◆ **Dataset entries**:
= Beginning of Section =
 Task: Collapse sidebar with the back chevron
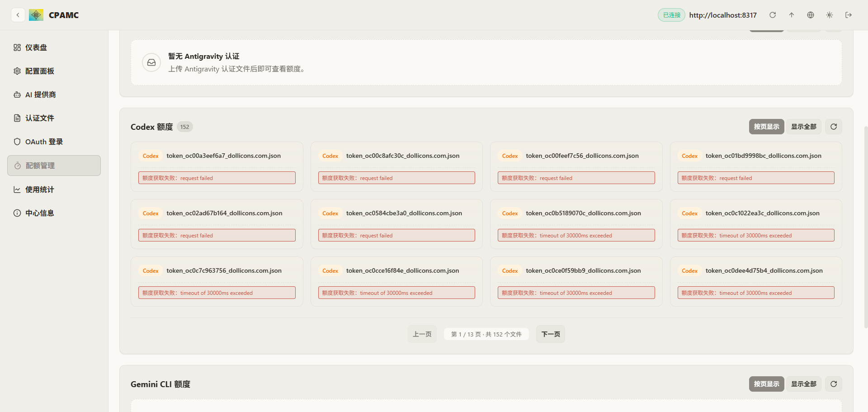point(18,15)
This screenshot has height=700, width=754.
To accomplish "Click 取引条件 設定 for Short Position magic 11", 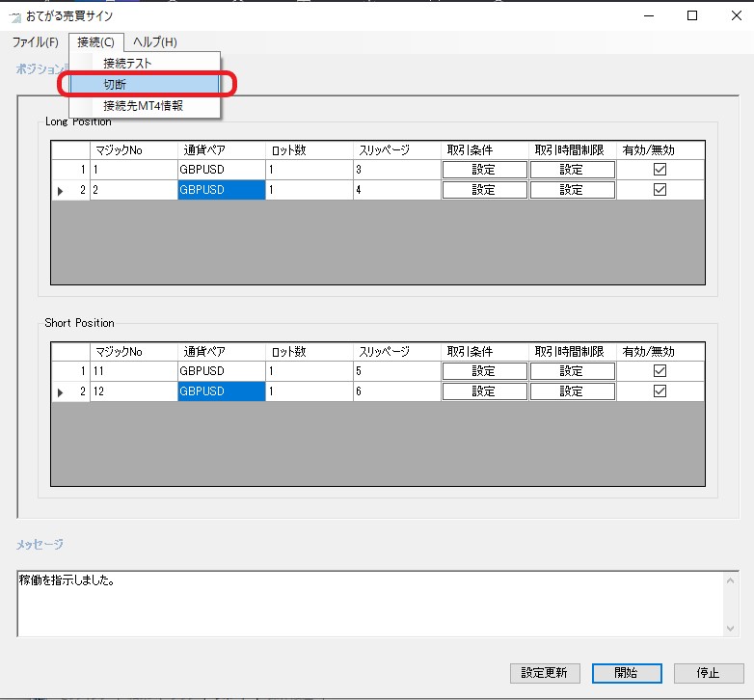I will click(484, 371).
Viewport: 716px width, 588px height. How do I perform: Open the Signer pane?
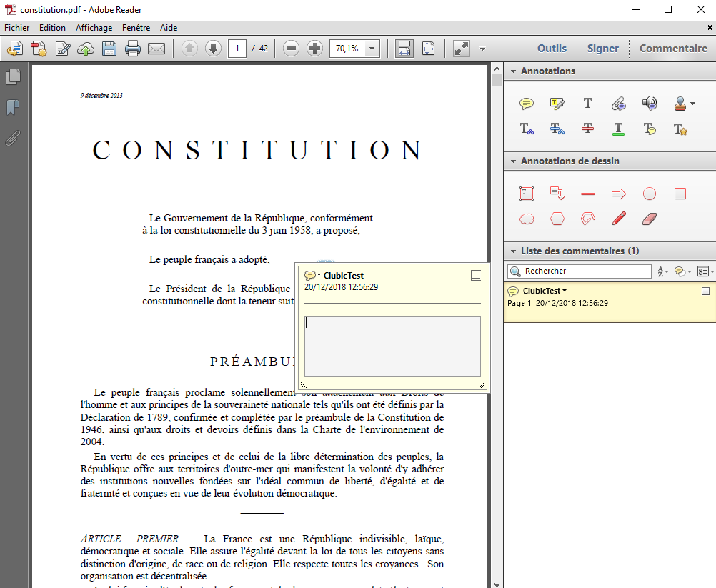coord(602,49)
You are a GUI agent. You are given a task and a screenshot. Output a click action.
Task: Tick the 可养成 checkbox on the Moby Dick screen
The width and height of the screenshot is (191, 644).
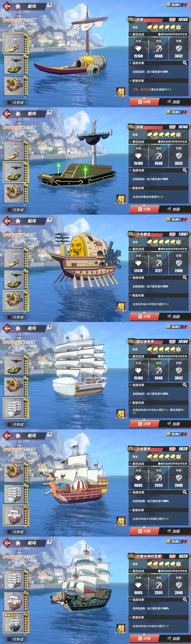tap(9, 424)
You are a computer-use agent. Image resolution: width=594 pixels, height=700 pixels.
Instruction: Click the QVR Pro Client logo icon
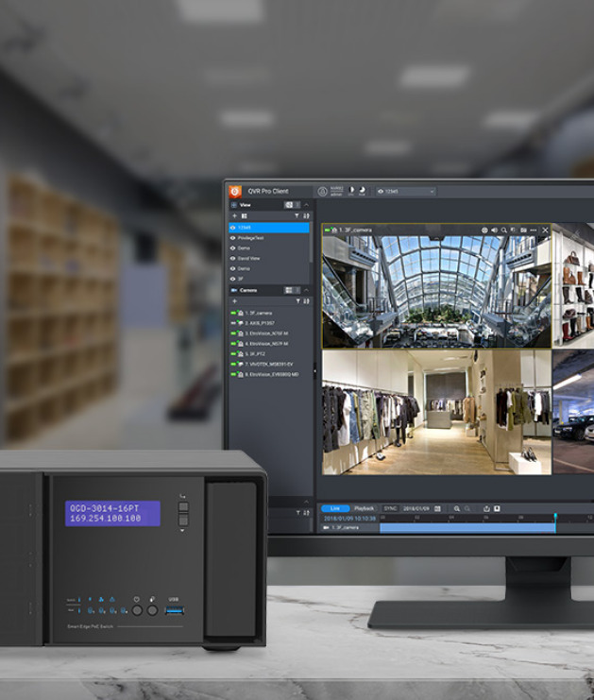point(235,192)
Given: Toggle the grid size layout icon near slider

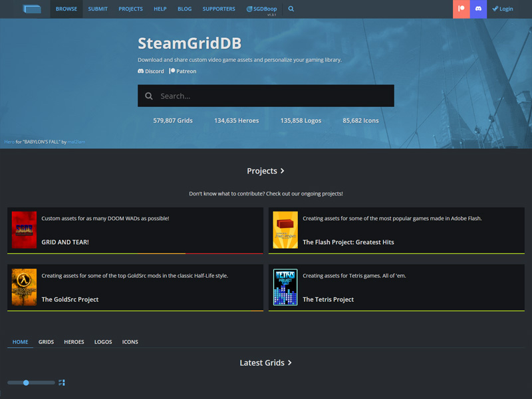Looking at the screenshot, I should click(61, 382).
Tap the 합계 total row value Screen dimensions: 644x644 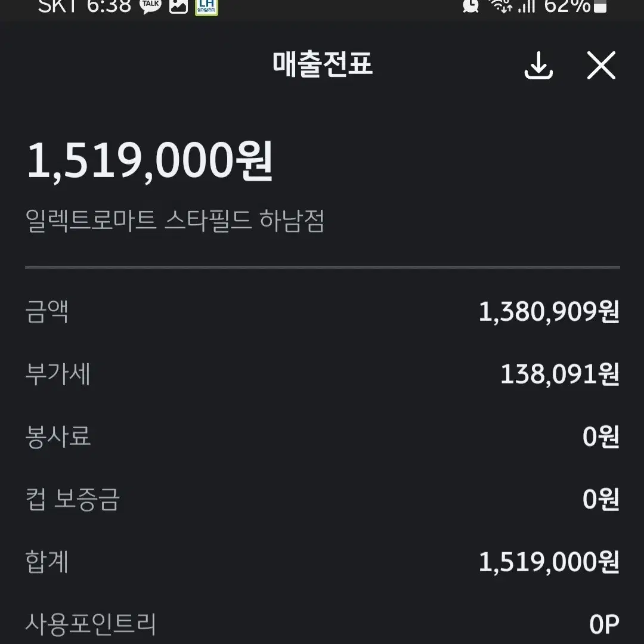point(549,562)
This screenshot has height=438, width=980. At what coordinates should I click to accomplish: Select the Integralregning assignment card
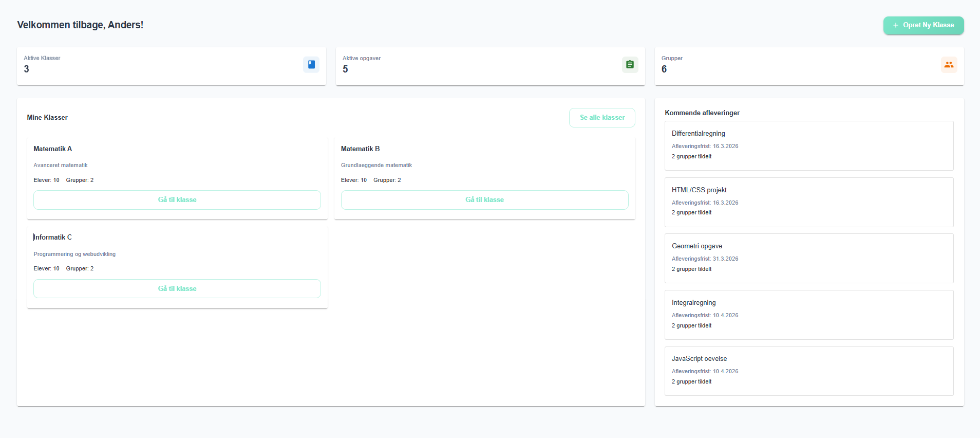(x=808, y=315)
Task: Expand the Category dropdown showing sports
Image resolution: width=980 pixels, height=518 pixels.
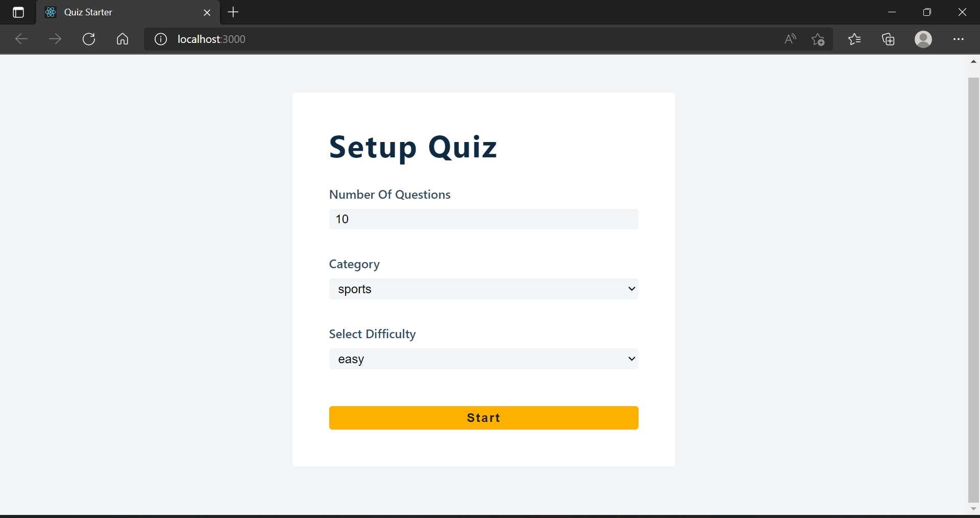Action: 483,289
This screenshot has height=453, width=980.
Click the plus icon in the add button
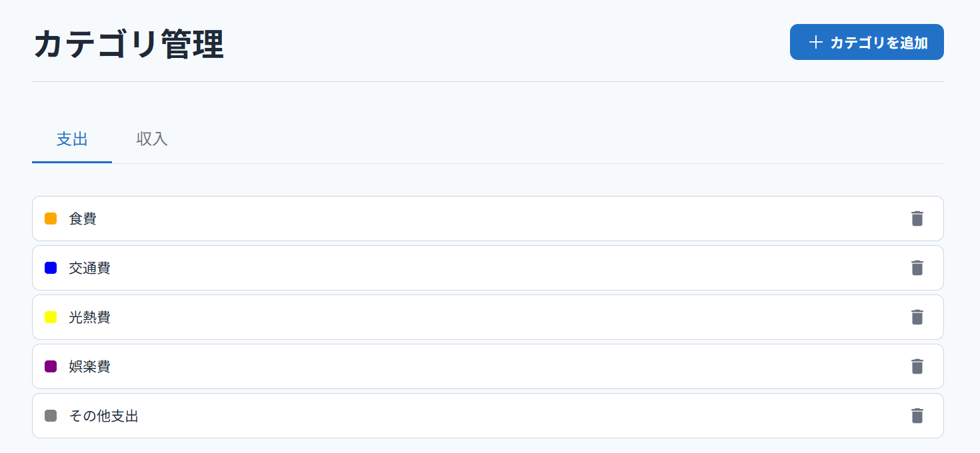pyautogui.click(x=815, y=42)
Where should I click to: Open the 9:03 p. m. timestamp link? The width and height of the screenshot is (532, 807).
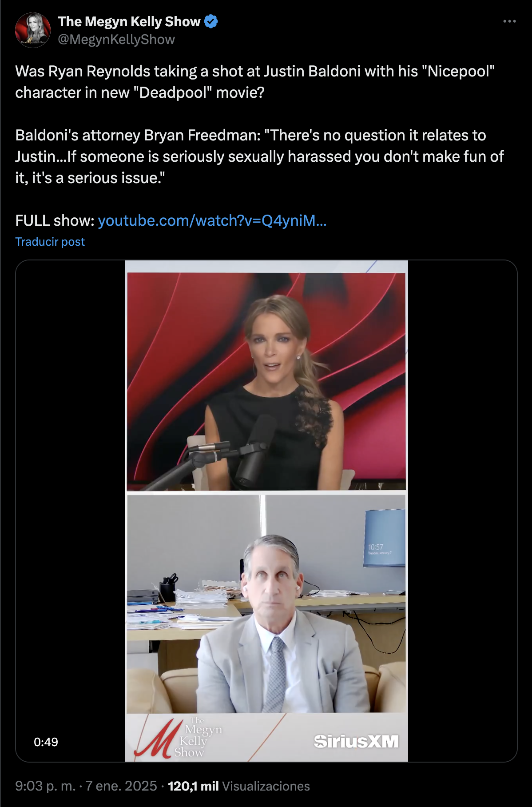coord(45,786)
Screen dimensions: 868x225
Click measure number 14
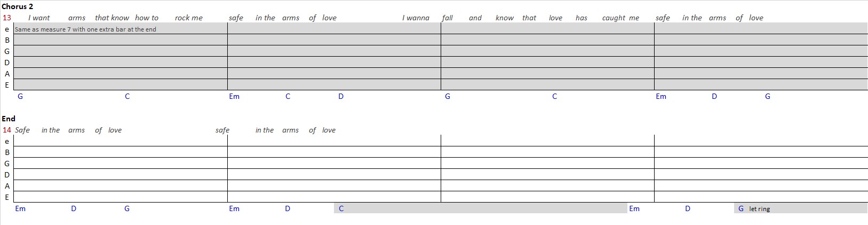pos(7,130)
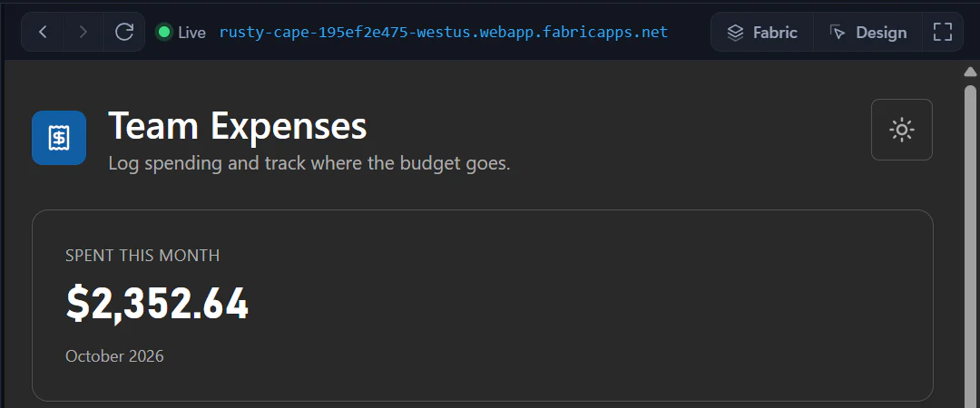Expand preview with the fullscreen corners icon
This screenshot has height=408, width=980.
coord(943,32)
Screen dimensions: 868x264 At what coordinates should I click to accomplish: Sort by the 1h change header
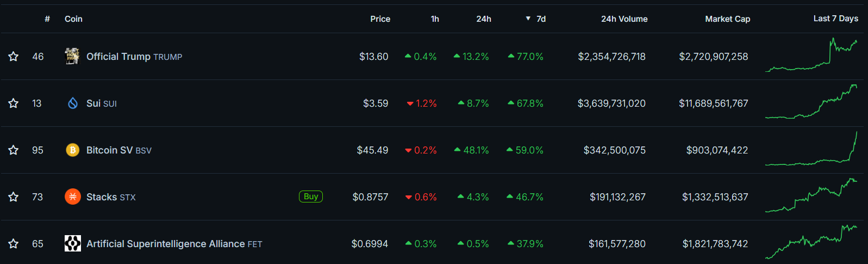pos(435,19)
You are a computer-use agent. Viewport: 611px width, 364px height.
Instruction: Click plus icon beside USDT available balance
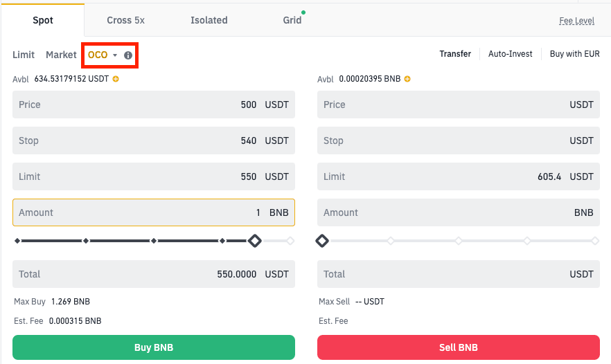coord(116,79)
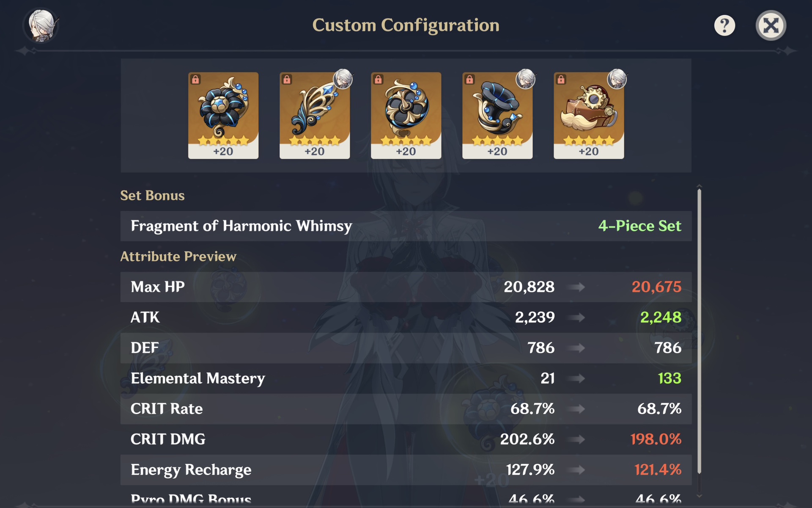Click lock icon on goblet artifact
The width and height of the screenshot is (812, 508).
pos(469,80)
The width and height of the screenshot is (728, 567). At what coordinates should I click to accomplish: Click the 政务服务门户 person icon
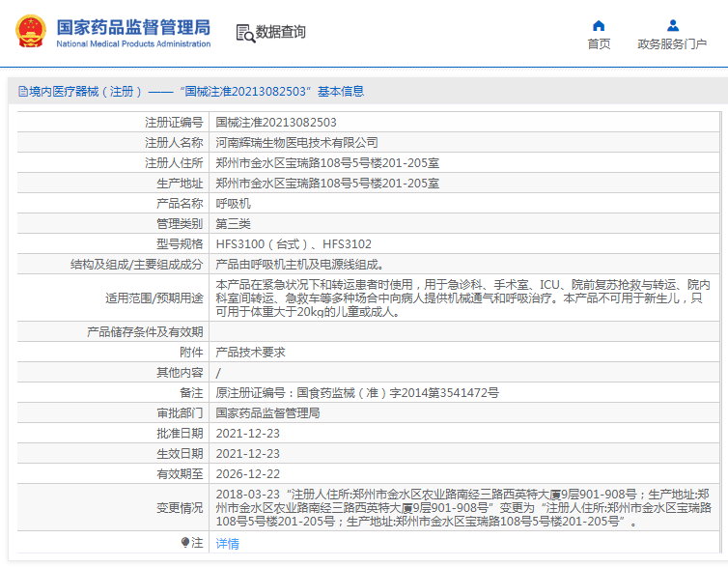coord(672,25)
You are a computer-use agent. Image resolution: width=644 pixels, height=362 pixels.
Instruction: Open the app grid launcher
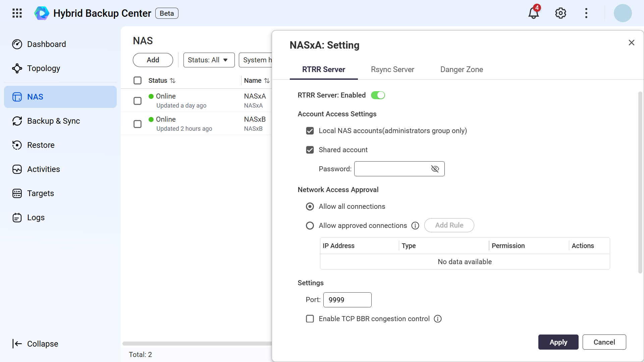[17, 13]
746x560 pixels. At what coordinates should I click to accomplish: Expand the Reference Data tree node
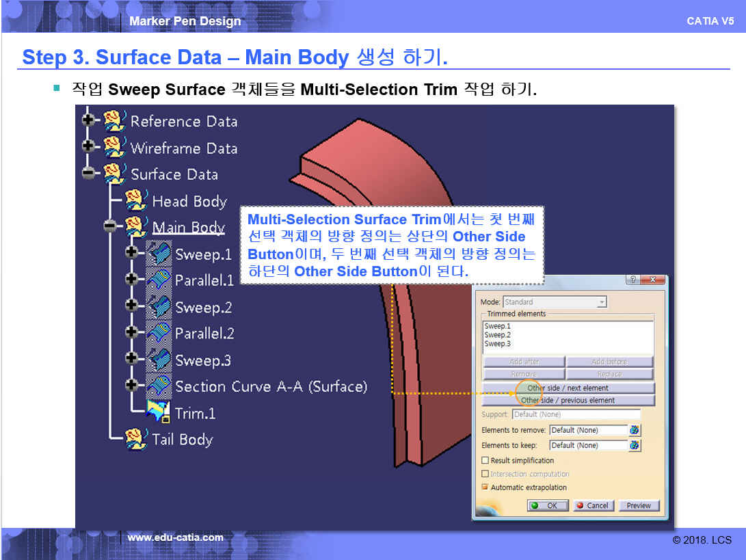(x=88, y=120)
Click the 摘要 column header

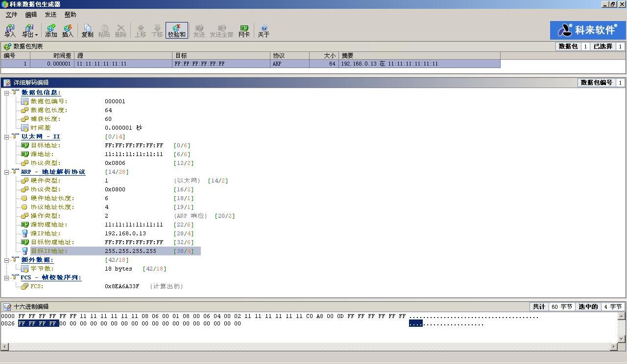[419, 56]
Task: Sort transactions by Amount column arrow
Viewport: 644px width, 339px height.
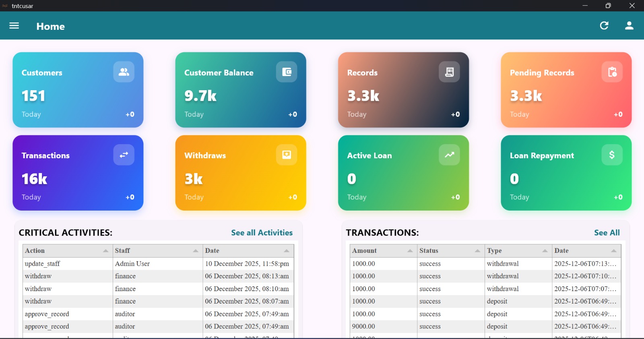Action: click(410, 251)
= End of Section =
◆ **Work item**: Beginning with the line above that contains "The width and height of the screenshot is (728, 567)." and ending with the line that contains "Task: Sort transactions", quote each line exactly, keeping out the pictures.

◆ **Expected answer**:
The width and height of the screenshot is (728, 567). At what coordinates should I click to accomplish: Click the 政务服务门户 person icon
coord(672,25)
You are a computer-use agent. Image resolution: width=644 pixels, height=362 pixels.
Instruction: Open the app grid launcher
[17, 13]
746x560 pixels. At what coordinates should I click to accomplish: Expand the Reference Data tree node
(x=88, y=120)
Click the 摘要 column header

[419, 56]
Task: Sort transactions by Amount column arrow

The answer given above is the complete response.